This brings to the fore two important questions. Firstly, is it appropriate for the Canadian Space Agency to act as a government conduit of enormous taxpayer funds to a single company? This company has not been known for generously sharing their toys with the other children on the playground. Surely, the Canadian government should be serving the wider space community? What about small and medium enterprises? What’s their stake? What about universities, which are repositories of some of the best minds in Canada? Are they all to be offered only meagre crumbs from the top table? Is Canadarm 3 promised to yield great technological leaps in our country?

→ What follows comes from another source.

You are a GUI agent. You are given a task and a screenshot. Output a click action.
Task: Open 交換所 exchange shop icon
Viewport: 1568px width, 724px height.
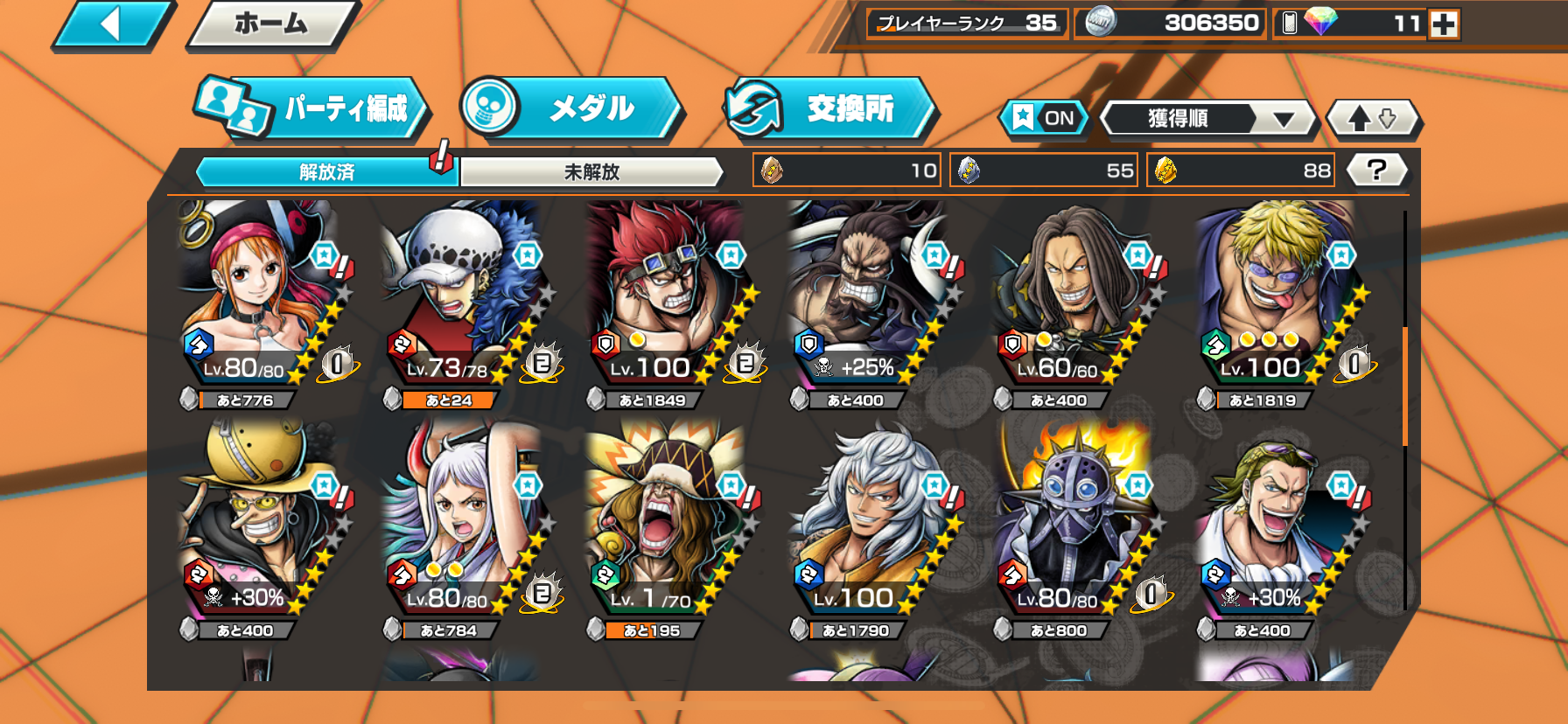(x=830, y=108)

When the Canadarm was developed in the 1970s, it was an innovative and new concept in fitting with the new U.S. space shuttle. NASA didn’t realize it had a need for it until, later, it realized it did — Canadian ingenuity came to the rescue because we had found a weakness in NASA’s armour and exploited it. Canada became the world leaders in this new technological capability: space robotics. Since then, we have re-vamped the shuttle Canadarm for the Space Station, and that will in turn be re-vamped for the Lunar Gateway. Yawn!The second question is will Canadarm 3 project Canadian space interests into the future? I think not. Not a Canadian boot shall step forth onto the moon’s surface because the Lunar Gateway is an orbital station. The true value of lunar exploration will not be in orbit but on the lunar surface. Everyone —Europe, China, India, Japan and the U.S. — is interested in setting up shop there.

THE RACE FOR THE MOON

What’s so attractive about the moon? The Europeans envisage a “Moon Village” on the lunar surface comprising a mixture of government, scientific, commercial and private assets. The so-called “New Space” approach in the U.S. has encouraged the private sector with a more aggressive and pioneering approach to space exploration in seeking commercial ventures, often in partnership with the public sector.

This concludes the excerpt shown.